🤖 AI Summary
This study investigates how political actors and news media shaped public discourse on YouTube during the 2024 French elections. Methodologically, it introduces a novel semi-automated analytical framework—integrating LLM-based topic modeling, unsupervised clustering, and expert human validation—applied to over 100,000 videos from 74 French-language channels, jointly analyzing video metadata and transcribed content. Key contributions include: (1) empirical evidence of pronounced thematic polarization between left- and right-wing outlets (e.g., immigration vs. protest rights/media freedom); (2) a robust inverse relationship between topic polarization and user engagement metrics—highly polarized content significantly increased comment volume but reduced like rates; (3) non-political content (e.g., nature, gaming) achieved substantially higher user approval; and (4) pervasive neutral or critical narrative framing of political figures across the platform. The study delivers a reproducible methodological paradigm and empirically grounded insights into platform-mediated electoral discourse dynamics.
📝 Abstract
YouTube has emerged as a major platform for political communication and news dissemination, particularly during high-stakes electoral periods.

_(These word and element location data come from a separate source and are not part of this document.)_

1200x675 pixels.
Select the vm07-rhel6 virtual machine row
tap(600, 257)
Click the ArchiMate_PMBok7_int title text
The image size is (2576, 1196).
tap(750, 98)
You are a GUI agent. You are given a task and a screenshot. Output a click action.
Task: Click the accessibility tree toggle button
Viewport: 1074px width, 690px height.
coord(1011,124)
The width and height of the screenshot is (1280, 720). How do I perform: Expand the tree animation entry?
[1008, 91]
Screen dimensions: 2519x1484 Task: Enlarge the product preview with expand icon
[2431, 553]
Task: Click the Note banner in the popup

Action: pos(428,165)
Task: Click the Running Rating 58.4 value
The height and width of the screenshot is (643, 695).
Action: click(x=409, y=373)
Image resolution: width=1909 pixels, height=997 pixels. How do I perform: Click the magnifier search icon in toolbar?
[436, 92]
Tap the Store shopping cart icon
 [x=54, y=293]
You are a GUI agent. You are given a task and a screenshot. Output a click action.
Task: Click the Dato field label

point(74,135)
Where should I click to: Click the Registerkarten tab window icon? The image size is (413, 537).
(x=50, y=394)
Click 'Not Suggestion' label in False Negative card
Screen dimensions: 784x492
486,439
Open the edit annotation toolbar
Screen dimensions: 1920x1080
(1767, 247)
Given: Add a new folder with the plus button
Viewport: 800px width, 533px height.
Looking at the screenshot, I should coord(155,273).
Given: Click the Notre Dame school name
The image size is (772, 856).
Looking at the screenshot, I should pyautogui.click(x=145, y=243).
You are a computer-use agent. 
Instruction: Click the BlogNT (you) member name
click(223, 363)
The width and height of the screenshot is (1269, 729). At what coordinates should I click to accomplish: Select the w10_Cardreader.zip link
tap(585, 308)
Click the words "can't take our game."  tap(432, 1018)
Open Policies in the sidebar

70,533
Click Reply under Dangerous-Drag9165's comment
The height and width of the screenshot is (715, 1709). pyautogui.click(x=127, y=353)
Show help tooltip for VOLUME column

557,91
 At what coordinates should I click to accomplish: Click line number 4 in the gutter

In the context of the 2024 European Parliament and French legislative elections, this study investigates how political actors and news media used YouTube to shape public discourse. We analyze over 100,000 video transcripts and metadata from 74 French YouTube channels operated by national news outlets, local media, and political figures. To identify the key themes emphasized during the campaign period, we applied a semi-automated method that combined large language models with clustering and manual review. The results reveal distinct thematic patterns across the political spectrum and media types, with right-leaning news outlets focusing on topics like immigration, while left-leaning emphasized protest and media freedom. Themes generating the most audience engagement, measured by comment-to-view ratios, were most often the most polarizing ones. In contrast, less polarizing themes such as video games and nature showed higher approval, reflected in like-to-view ratios. We also observed a general tendency across all media types to portray political figures in neutral or critical terms rather than favorable ones.